Alongside their list of 100 Visible Lesbians, Diva Magazine also published the results of a survey they carried out amongst LGBTQ+ women on topics like being out at work, hate crime, and of course visibility. 

The results showed that so many of us still feel like we have to hide our identity, with only half of respondents saying they’re out to colleagues, and over half of respondents saying they sometimes feel fear using public transport. 44% of people who took the survey also said they wished there were more events and spaces specifically for LGBTQ+ women, and 79% said they felt there was much more visibility for male members of our community in public life.

As young lesbians today, we clearly still face a lot of obstacles in society, but we’re in a better position than the women who paved the way for us throughout the decades leading up to now. We have a responsibility to the next generation to keep pushing for more positive representation, more participation, more inclusivity, and more freedom to be ourselves.
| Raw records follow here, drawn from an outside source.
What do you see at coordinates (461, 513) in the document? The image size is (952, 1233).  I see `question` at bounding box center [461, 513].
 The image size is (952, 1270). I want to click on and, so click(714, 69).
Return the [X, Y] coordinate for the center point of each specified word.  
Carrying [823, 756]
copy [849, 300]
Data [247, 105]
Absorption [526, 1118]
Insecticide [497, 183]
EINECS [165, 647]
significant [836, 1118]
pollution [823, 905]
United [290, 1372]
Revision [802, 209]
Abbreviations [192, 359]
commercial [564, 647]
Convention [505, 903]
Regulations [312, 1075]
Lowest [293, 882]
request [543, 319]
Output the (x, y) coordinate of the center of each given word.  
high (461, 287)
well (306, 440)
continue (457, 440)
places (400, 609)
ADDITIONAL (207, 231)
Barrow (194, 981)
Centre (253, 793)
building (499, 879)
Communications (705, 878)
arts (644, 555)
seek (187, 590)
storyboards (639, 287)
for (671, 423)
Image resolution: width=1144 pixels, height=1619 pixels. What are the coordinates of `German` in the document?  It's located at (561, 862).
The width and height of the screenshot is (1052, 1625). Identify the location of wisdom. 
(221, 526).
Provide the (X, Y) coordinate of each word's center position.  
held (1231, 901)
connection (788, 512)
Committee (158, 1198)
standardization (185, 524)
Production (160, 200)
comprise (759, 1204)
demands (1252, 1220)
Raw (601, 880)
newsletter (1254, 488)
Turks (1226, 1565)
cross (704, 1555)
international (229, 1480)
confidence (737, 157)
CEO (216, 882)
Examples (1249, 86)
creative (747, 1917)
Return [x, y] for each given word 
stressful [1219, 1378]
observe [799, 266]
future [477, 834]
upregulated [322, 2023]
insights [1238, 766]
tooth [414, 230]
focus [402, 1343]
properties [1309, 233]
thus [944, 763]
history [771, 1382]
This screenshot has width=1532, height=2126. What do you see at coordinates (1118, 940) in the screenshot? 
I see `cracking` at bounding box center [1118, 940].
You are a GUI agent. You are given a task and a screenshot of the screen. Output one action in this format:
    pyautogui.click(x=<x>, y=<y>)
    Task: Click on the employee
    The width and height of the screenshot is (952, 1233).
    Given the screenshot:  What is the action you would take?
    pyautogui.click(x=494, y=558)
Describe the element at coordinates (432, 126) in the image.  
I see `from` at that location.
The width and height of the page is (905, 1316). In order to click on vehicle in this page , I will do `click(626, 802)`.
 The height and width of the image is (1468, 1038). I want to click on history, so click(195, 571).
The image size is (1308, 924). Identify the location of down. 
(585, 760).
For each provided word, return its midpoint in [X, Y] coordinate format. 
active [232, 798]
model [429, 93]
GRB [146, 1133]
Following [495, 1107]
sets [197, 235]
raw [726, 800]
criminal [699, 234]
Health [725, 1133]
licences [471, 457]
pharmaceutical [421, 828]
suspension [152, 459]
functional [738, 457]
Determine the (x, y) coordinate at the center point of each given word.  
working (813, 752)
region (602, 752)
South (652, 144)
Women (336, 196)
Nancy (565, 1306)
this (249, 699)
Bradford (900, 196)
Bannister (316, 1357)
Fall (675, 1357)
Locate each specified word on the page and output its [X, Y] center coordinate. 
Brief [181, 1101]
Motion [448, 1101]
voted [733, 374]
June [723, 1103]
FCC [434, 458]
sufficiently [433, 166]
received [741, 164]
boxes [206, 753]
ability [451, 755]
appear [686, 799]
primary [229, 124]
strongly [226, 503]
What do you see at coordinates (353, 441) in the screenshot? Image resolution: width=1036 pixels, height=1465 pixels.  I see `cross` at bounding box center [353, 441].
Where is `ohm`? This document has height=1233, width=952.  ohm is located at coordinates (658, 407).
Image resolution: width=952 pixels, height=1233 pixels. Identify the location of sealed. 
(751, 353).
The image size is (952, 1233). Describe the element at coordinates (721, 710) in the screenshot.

I’m acutely aware of how me and my partner being visible can contribute to a society where our relationships are normalised, and how seeing people like them being happy and proud can make a world of difference in someone’s life, just as it did for me when I was a scared, closeted teen. 

In her letter to her 14 Year Old Self, Lyra McKee wrote- “It won’t always be like this, it’s going to get better”. 

Those words have become synonymous with the movement here in Northern Ireland, an encapsulation of the hope of many young gay people that the difficulties and hardships they face are only temporary. There is a big bright world out there, and we all have a place in it.